À Paris, on veut remodeler le court Philippe-Chatrier: pose d'un toit rétractable et mise à jour des installations destinées aux joueurs et aux spectateurs. Ces travaux permettront de disputer des matchs sous les projecteurs, une impossibilité actuellement. Une nouvelle place publique et un bâtiment d'accueil sont aussi dans les cartons. Tout cela pose peu de problèmes.

En revanche, l'idée de construire un terrain dans la portion sud-est du Jardin des serres d'Auteuil suscite la controverse. Cet espace vert borde Roland-Garros. Au milieu de ce quartier animé, il s'agit d'un lieu paisible, où les gens profitent de la nature et de la tranquillité. Ce parc est complété par le square des Poètes où, nous annonce l'écriteau de bienvenue, «les vers de Villon, Verlaine, Mallarmé, Molière, Boileau et Baudelaire rythment cette promenade littéraire».

Bien sûr, les promoteurs soutiennent que leur projet revigorera l'ensemble du site, puisqu'il s'élèvera en lieu et place de serres vieillottes: «Semi-enterré, le court des Serres sera enchâssé entre quatre serres proposant l'exploration de la flore des quatre continents. L'allée des serres, qui reliera le nouveau court au site historique, offrira un lieu de respiration et de déambulation pour les spectateurs».

Ouf! Sans être méchant, je doute que la mise en valeur de «la flore des quatre continents» soit au coeur des priorités des gens de Roland-Garros. Mais il faut ce qu'il faut pour vendre une idée.

Les opposants reconnaissent que Roland-Garros est coincé dans son lieu actuel. Aussi proposent-ils cette solution de rechange: construire ce nouveau court au-dessus de la voie rapide située tout près, une option très coûteuse et peu pratique rejetée par les dirigeants du tournoi.

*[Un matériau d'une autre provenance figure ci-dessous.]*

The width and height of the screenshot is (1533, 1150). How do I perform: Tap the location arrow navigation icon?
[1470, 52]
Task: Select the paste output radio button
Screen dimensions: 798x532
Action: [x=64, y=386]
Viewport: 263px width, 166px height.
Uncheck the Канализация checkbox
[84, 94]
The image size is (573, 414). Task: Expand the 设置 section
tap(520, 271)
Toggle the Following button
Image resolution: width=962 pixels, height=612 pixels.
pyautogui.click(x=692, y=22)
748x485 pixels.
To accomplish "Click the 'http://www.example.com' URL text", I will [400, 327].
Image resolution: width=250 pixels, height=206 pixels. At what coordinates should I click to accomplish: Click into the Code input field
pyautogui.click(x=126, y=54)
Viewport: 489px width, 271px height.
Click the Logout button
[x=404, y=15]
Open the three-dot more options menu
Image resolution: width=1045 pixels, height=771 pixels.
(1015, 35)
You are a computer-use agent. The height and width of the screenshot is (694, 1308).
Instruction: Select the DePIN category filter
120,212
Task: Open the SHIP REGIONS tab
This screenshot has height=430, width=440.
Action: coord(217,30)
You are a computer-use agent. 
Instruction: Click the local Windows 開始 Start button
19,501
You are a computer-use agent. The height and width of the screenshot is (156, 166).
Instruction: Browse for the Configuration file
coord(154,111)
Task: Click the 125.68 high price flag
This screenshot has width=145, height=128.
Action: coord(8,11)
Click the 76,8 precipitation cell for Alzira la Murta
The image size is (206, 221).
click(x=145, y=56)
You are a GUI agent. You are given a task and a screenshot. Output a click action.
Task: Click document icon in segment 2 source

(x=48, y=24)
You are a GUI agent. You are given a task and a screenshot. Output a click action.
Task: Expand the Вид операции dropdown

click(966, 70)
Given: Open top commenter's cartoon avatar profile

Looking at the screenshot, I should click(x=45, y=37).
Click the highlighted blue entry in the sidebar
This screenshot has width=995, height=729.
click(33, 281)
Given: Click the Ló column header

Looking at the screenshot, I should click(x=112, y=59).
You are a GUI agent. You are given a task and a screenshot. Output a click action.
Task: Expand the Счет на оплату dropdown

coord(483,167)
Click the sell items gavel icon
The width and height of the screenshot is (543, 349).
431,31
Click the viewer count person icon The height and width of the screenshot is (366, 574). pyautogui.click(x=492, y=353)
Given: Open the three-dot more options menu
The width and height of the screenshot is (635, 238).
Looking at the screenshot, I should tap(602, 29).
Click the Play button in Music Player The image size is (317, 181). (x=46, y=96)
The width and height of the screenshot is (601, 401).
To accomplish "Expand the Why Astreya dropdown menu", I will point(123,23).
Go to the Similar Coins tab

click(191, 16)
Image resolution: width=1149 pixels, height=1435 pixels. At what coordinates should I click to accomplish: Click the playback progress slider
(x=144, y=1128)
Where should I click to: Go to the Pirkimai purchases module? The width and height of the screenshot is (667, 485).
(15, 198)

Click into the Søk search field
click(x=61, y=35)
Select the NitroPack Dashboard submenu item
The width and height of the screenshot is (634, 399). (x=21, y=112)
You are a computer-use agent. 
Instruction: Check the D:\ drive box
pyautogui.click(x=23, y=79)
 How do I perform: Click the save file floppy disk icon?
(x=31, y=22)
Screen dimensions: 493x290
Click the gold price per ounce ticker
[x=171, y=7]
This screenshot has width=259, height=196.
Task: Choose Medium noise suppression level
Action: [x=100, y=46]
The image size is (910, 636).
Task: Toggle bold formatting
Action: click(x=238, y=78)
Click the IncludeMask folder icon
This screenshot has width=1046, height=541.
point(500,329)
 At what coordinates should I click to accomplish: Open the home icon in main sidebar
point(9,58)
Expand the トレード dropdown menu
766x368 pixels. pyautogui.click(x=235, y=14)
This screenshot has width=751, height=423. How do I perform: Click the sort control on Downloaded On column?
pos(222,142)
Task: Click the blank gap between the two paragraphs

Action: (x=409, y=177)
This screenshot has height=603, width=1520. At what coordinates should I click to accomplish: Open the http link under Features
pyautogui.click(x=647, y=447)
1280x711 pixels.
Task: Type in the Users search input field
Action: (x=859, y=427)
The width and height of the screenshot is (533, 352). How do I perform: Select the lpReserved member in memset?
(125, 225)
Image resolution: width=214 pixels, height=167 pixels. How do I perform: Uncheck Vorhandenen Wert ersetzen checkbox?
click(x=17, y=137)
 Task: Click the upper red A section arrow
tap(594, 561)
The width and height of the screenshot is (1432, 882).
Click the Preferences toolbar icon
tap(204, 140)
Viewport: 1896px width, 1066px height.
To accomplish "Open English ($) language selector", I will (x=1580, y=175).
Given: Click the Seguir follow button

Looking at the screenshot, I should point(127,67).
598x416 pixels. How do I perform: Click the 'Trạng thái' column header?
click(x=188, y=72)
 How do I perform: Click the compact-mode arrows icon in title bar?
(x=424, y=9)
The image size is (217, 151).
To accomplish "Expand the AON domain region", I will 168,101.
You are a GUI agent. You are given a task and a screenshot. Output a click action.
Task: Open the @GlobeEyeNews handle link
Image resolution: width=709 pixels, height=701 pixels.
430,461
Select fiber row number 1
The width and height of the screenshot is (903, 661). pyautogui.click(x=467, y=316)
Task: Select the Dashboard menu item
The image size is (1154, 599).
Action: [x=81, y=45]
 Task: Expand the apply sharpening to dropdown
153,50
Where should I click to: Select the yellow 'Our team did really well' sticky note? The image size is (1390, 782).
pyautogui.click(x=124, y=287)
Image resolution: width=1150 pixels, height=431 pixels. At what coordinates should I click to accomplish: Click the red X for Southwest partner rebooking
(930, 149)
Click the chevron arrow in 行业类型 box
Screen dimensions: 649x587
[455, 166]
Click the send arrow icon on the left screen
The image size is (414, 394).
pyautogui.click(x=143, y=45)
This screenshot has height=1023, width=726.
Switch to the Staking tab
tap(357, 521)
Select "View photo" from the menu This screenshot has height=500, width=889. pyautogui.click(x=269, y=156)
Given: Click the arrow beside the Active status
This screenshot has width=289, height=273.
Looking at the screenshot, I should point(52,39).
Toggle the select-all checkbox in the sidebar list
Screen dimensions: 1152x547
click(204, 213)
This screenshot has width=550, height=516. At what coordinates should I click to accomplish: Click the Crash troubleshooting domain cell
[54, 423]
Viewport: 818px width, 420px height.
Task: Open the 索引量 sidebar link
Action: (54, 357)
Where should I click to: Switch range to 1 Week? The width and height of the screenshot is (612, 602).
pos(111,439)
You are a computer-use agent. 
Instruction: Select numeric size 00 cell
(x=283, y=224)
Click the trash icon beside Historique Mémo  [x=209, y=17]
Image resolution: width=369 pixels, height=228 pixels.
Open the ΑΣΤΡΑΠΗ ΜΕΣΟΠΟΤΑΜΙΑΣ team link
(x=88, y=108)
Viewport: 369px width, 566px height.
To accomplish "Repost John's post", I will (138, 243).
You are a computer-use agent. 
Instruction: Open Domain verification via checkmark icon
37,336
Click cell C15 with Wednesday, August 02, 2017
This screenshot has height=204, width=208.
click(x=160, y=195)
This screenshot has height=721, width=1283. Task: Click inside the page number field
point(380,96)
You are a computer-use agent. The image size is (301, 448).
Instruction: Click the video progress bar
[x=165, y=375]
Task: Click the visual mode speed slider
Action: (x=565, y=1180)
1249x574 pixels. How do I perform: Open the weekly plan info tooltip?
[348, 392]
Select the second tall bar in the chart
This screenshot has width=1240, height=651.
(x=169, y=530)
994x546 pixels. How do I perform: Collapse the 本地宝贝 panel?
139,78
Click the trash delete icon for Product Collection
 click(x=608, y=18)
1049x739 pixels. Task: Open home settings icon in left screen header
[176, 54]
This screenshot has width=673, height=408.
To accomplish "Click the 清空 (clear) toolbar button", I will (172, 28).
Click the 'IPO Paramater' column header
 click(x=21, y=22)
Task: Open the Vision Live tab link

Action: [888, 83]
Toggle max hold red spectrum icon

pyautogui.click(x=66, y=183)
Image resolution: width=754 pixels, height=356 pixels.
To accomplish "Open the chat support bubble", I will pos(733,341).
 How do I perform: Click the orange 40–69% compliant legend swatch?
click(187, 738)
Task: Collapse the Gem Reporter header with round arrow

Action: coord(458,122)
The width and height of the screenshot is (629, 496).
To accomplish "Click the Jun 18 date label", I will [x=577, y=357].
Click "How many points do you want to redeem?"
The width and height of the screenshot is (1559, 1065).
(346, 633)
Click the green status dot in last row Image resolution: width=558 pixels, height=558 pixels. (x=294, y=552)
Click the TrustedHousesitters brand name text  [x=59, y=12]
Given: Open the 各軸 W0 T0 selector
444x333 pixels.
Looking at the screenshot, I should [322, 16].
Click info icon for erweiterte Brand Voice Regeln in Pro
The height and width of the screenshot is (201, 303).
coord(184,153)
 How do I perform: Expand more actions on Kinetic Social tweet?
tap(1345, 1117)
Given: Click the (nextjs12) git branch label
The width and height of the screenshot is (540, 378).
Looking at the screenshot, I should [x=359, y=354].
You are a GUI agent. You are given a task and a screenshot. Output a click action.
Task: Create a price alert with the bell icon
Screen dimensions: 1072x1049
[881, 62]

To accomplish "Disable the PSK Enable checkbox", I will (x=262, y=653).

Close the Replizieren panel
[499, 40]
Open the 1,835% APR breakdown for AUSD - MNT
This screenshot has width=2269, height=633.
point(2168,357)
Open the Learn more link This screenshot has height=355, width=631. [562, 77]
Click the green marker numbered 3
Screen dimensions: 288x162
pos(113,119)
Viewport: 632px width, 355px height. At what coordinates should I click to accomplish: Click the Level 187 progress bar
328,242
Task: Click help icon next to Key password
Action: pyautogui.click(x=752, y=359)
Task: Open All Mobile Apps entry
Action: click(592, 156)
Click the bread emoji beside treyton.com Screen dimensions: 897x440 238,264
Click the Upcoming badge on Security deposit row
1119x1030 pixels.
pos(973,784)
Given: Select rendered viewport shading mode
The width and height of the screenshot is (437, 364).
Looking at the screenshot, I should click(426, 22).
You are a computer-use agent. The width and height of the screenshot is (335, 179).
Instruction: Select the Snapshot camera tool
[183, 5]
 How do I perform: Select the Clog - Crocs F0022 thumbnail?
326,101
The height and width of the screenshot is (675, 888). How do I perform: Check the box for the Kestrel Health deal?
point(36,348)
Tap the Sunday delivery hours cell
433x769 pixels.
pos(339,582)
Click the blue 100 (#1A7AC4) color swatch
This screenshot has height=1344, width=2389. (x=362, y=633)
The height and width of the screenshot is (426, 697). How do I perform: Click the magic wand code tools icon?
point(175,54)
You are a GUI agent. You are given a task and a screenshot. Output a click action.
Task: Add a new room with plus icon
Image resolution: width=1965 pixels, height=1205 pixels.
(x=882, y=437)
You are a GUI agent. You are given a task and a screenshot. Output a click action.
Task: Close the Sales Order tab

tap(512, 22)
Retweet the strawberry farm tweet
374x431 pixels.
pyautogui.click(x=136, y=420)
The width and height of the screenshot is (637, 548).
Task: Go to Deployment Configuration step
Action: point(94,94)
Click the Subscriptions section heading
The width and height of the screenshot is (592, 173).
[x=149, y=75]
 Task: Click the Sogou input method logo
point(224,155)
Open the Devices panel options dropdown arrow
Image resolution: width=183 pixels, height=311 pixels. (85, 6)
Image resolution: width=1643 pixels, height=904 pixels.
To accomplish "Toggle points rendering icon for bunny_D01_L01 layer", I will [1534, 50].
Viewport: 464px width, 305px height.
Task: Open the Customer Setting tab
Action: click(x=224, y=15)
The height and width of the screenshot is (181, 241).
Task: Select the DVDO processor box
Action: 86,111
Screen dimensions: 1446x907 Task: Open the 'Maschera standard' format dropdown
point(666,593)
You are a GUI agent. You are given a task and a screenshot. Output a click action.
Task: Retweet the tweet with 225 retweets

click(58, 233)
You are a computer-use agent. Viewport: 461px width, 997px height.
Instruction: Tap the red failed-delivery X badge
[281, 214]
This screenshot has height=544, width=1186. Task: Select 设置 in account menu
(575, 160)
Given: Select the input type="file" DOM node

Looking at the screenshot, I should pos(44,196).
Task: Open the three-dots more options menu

Les élus parisiens se prononceront sur la question cette semaine. Leur décision permettra-t-elle le déblocage du projet? Gilbert Ysern, le directeur du tournoi qui mène le dossier depuis cinq ans, l'espère. Dans une entrevue au Figaro la semaine dernière, il n'a pas caché être près de «l'exaspération». Et il soutient qu'il n'est pas question de moderniser les installations actuelles sans les agrandir.

«Ce projet est magnifique, il sert un besoin, il embellit l'espace public», a-t-il expliqué.

Puis, Ysern a ajouté ces mots empreints d'un réalisme étonnant dans la bouche d'un gestionnaire sportif, des gens ayant souvent recours à l'hyperbole en vantant leurs activités: «Dans cette maison, on est fiers de ce tournoi. Certes, il y a des choses plus vertueuses dans le monde, on ne sauve pas des vies humaines quand on organise Roland-Garros, mais il s'agit d'un événement qui contribue au rayonnement de notre pays, à son économie, à l'emploi.»

Le dossier de Roland-Garros s'inscrit dans la longue liste des débats juxtaposant le développement économique et la préservation de l'environnement. Les promoteurs jurent que leur projet, par ailleurs fort bien présenté, répond aux préoccupations légitimes des riverains. Il sera intéressant de voir la décision des élus.

La citation du jour

Ennuyée par un virus, Maria Sharapova a néanmoins atteint le deuxième tour. Après sa victoire aux dépens de l'Estonienne Kaia Kanepi, un collègue lui a demandé si elle avait pensé déclarer forfait en raison de sa courte maladie. «À moins d'être dans mon cercueil, je serai sur le terrain pour mes matchs», a-t-elle répondu.